Introduction

This markdown contains text and code for the “Modal Israeli” post on The Artist & Merchant, heavily inspired by Planet Money’s episode 936: The Modal American (check it out!)

We will use the Family-Expenditure Survey Micro-data Public Use File from the Israeli Central Bureau of Statistics. Access can be requested following the instructions here. The survey includes 8,903 households which contain 30,492 individuals. Each household is assigned a “weight” which measures the number of persons in the population person has a “weight”, that this individual represents.
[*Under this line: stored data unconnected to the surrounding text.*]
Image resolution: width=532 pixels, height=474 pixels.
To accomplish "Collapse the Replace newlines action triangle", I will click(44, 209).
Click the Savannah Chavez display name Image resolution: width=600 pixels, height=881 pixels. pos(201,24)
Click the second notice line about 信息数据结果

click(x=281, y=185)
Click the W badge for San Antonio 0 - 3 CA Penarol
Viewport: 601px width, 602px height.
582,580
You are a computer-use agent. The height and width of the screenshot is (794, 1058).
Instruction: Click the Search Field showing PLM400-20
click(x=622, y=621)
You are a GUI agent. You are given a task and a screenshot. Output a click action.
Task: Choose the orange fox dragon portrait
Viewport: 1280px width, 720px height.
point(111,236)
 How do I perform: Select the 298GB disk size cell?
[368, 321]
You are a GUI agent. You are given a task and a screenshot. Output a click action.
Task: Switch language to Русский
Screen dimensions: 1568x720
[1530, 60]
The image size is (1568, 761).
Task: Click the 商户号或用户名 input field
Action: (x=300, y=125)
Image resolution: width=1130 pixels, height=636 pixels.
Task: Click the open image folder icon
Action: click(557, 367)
The weights were calculated by the CBS and are estimated such that the total counts match known quantities in Israel with regard to sex, nationality and X.

Data wrangling

We will work with the following libraries:

library(tidyverse)
library(janitor)
library(kableExtra)
library(scales)
library(ggfittext)

theme_set(ggpubr::theme_classic2())

We start with importing the dataset,generating some basic variables, according to the dataset’s codebook and merging with the household file for various household level variables: total household income, type of residence and level of religiosity.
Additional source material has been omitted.